▶ **Work to complete**
In the entries below, tally the lines that contain the string "list", then state that number alone.
*** Opening Source data ***
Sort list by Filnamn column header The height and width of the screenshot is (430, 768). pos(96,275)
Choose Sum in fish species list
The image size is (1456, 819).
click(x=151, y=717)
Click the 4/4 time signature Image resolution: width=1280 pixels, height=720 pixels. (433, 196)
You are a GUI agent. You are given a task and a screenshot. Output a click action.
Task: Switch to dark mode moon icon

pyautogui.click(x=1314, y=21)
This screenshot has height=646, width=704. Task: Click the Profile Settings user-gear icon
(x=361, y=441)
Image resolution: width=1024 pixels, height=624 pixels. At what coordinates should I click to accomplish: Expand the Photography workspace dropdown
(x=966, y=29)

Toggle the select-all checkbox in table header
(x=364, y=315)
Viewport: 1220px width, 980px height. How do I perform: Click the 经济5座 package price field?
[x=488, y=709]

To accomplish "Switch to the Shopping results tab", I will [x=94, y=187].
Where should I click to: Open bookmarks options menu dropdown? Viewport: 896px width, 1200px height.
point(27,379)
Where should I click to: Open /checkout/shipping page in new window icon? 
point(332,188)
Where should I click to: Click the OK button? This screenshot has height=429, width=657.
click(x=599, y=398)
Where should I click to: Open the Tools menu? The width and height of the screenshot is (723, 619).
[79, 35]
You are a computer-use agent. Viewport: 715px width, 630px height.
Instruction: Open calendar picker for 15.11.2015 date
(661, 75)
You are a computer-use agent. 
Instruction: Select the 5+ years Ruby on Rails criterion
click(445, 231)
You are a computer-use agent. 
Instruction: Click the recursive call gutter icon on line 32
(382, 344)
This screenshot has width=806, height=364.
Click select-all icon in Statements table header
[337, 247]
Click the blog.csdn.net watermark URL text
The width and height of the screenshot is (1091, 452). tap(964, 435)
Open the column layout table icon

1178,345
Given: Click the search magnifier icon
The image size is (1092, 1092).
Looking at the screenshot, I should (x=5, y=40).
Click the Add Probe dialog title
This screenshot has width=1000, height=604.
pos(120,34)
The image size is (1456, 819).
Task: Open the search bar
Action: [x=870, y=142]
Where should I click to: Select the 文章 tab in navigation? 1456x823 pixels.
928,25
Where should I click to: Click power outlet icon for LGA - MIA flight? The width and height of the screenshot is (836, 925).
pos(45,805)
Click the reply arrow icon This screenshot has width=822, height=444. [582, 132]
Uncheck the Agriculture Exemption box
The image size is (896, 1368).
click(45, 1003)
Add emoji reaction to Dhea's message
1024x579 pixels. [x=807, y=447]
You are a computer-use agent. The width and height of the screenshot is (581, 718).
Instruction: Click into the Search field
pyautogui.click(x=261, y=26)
*** Closing Source data ***
▶ **Task response**
2